小さな瞬きを繰り返して、ゆっくりと目を開くと、すぐ傍にいるマスグレイヴスが視界に入った。リアルで見ると、透き通った碧眼とプラチナブロンドの髪が美しい。片側の肩に流した長髪は、陽光を受けてきらめく。シルクのような艶やかさ。
エルヴィーラのときはなんともなかったのに、自分の身体に戻った途端、勝手に胸が高鳴る。乗じて体温も上がる。くそう、イケメンめ。
過去の――エイディッタとしての数々の記憶が脳裏をかすめ、己の心情に舌打ちしたくなる。素直じゃないとか意地っ張りだとか、生前、数々の作品キャラクターに対して言っていたものだが、私も傍から見ればじゅうぶんそれに値しているとわかるからだ。自分テンプレすぎ。
マスグレイヴスは、そういう私の天邪鬼っぷりをわかっていて、適度な距離を保っていた。押したり引いたり、付かず離れず。十代の半ばから現在に至るまで、気が長いというかなんというか。そのことを嬉しく感じている自分がいて、申し訳なさと、やっぱり素直になれないことへの苛立ちとがないまぜになって、胸の中がさらに騒がしい。
そしてこの男は、私が今いろいろと焦ったり、後悔したり、恥ずかしさに悶えたりしていることも承知していて、見守っているのだ。
悔しい。すげー悔しい。くそうイケメンめ。
不機嫌さを表すためにくちを尖らせると、奴は嬉しそうに微笑んだ。端正な顔がゆっくりと近づいてくる。

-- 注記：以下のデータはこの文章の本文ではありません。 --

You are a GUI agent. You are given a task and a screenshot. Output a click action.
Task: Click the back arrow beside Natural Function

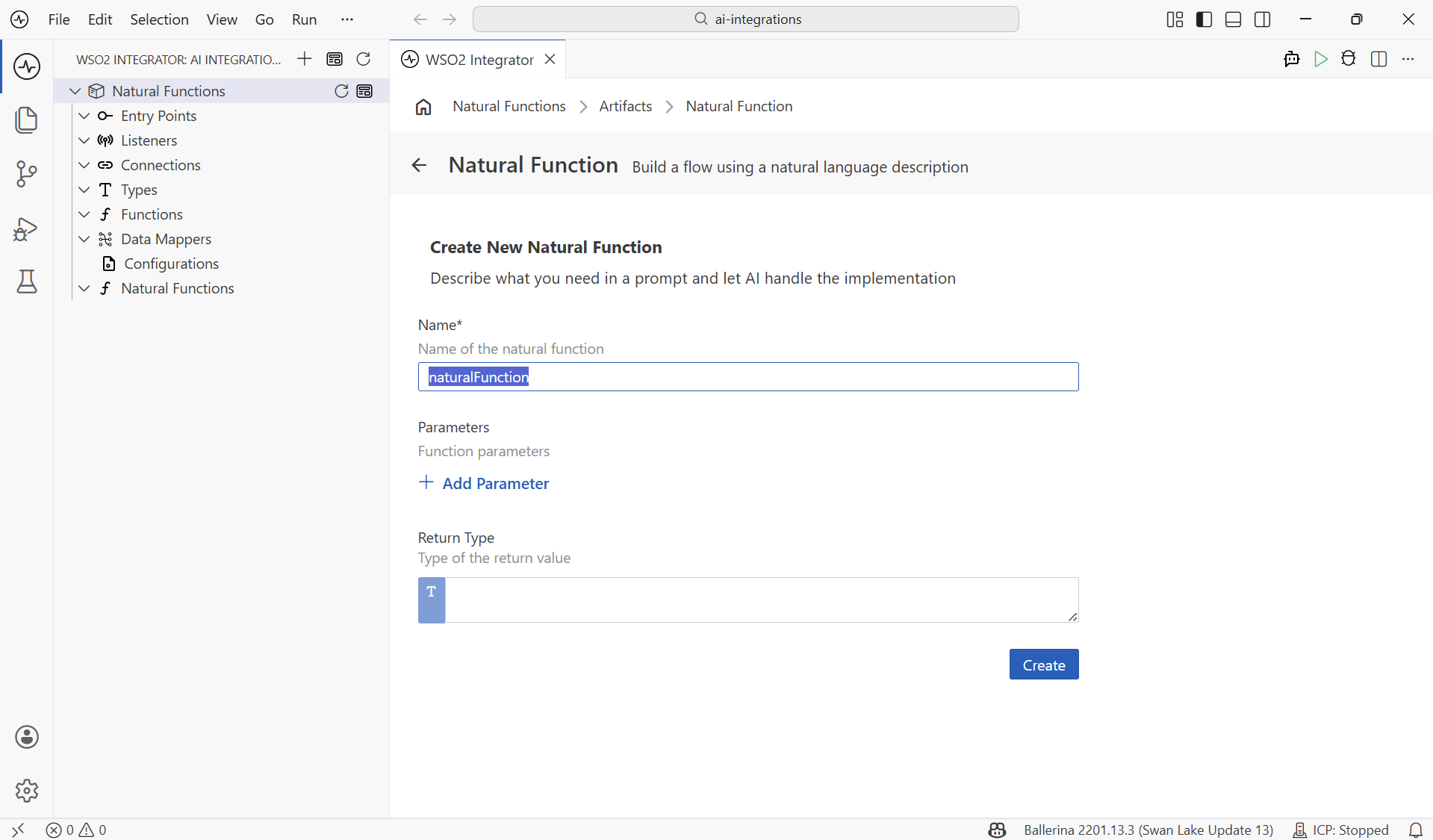pos(419,165)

「ちょっ、待って、隣の部屋にはアルヴィンとエルヴィーラちゃんが」
「向こうだって、それどころじゃないだろう?」
「でもエルヴィーラちゃんは優しいから、自分の中にいた『私』がどうなったのか、心配するだろうし」
「あとで顔を見せればいいさ」
「でも、こっちのようすを見に来るかもしれないし!」
「平気だよ。だって」
がちゃり。
そうだ、さっきこいつは扉に鍵をかけた。
大事なことなのでもう一度言おう。鍵を、かけたのだ。
「さて、君がきちんと実体を取り戻したのか、五感のチェックといこうじゃないか」
覚悟はいいかい? レディ。
意地の悪い、マッドサイエンティストの顔で笑ったマーレイが囁く。
そうして執拗なる接触を繰り返すことで、ありとあらゆる感覚を私に知らしめたのだった。
なお、具体的にどういう接触だったのかについては、ご想像にお任せする。